> DESCRIPTION OF THE TASK
When you reach the line containing "Screen dimensions: 323x232" in the records below, set it down exactly, together with every later line through the end, but not the pictures.

> INFORMATION SHOWN
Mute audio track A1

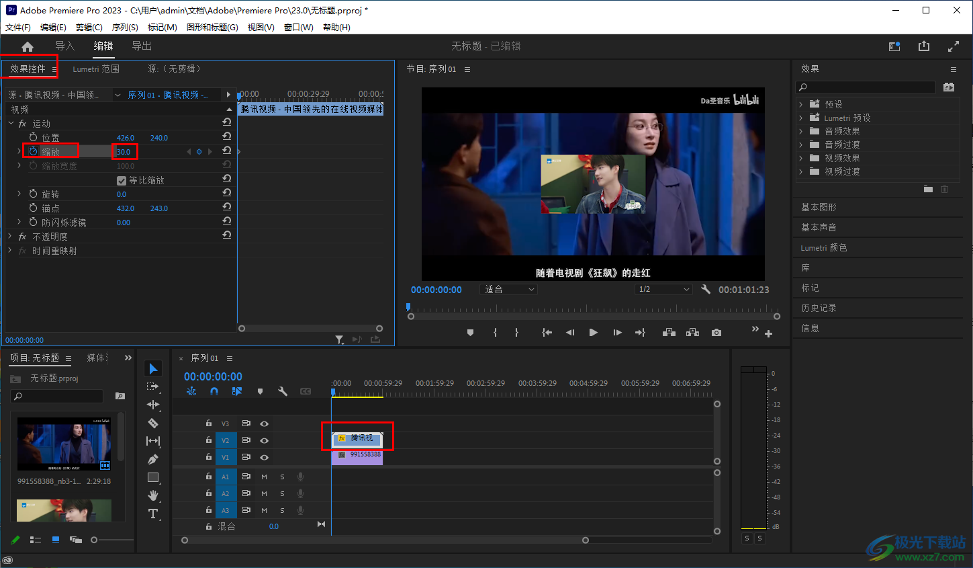[264, 477]
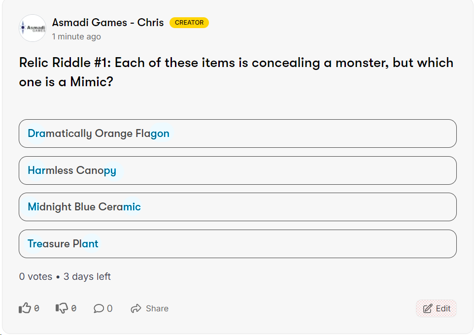Image resolution: width=476 pixels, height=335 pixels.
Task: Click the "0 votes" poll total
Action: (35, 276)
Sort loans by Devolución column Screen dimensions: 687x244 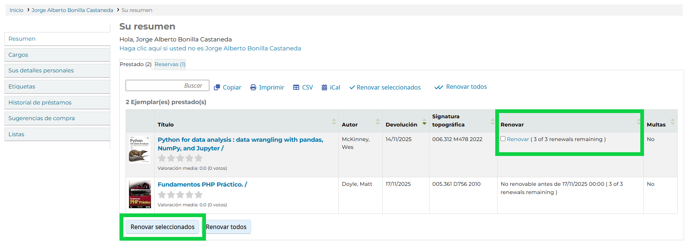[424, 122]
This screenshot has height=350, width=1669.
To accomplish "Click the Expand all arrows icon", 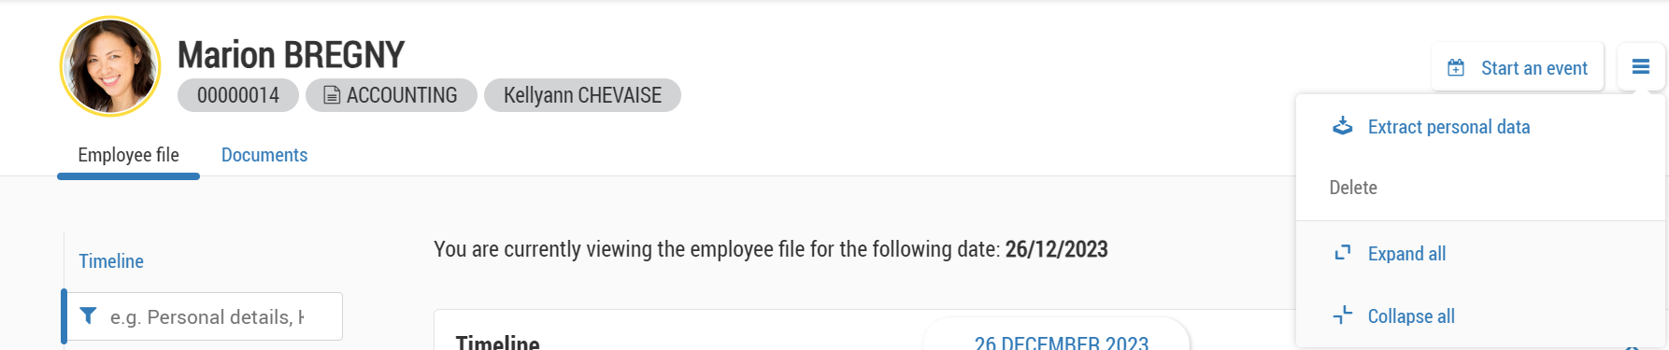I will point(1343,253).
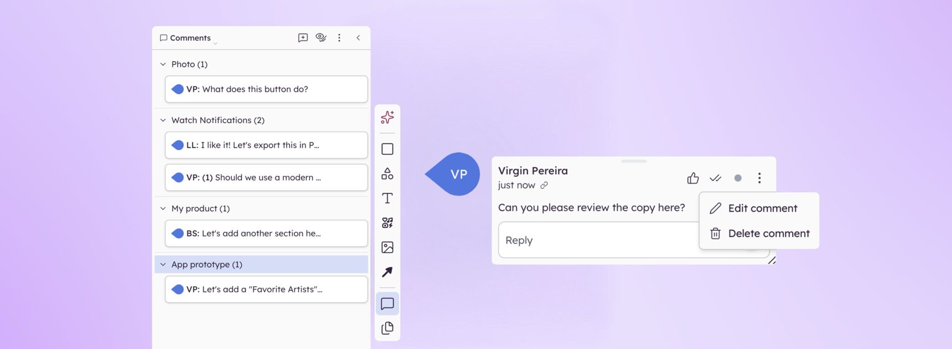952x349 pixels.
Task: Select the Rectangle frame tool
Action: pyautogui.click(x=387, y=149)
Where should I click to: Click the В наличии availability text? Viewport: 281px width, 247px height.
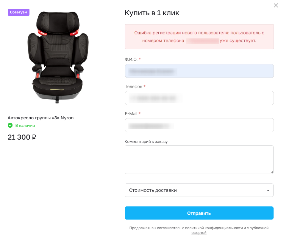(25, 126)
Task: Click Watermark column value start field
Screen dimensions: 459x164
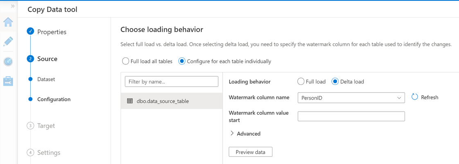Action: point(351,116)
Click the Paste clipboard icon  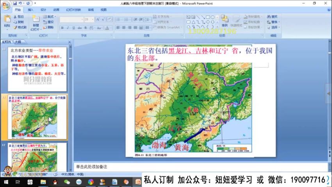[7, 20]
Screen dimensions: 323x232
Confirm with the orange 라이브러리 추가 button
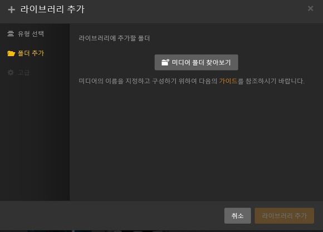pyautogui.click(x=284, y=215)

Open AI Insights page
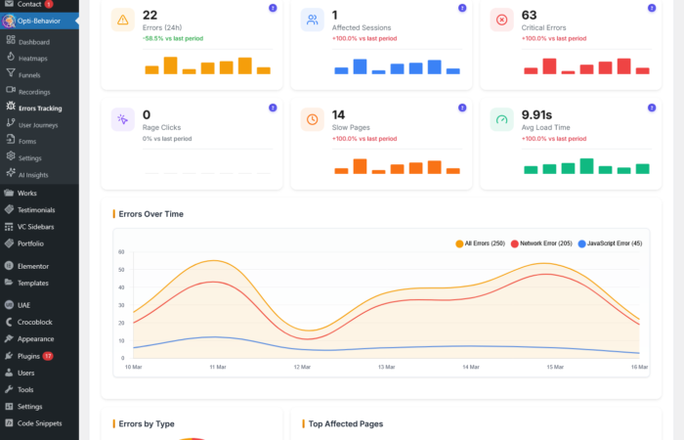click(33, 175)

> ANSWER TO THIS PROBLEM
Screen dimensions: 323x232
Confirm with the orange 라이브러리 추가 button
pyautogui.click(x=284, y=215)

Open AI Insights page
click(33, 175)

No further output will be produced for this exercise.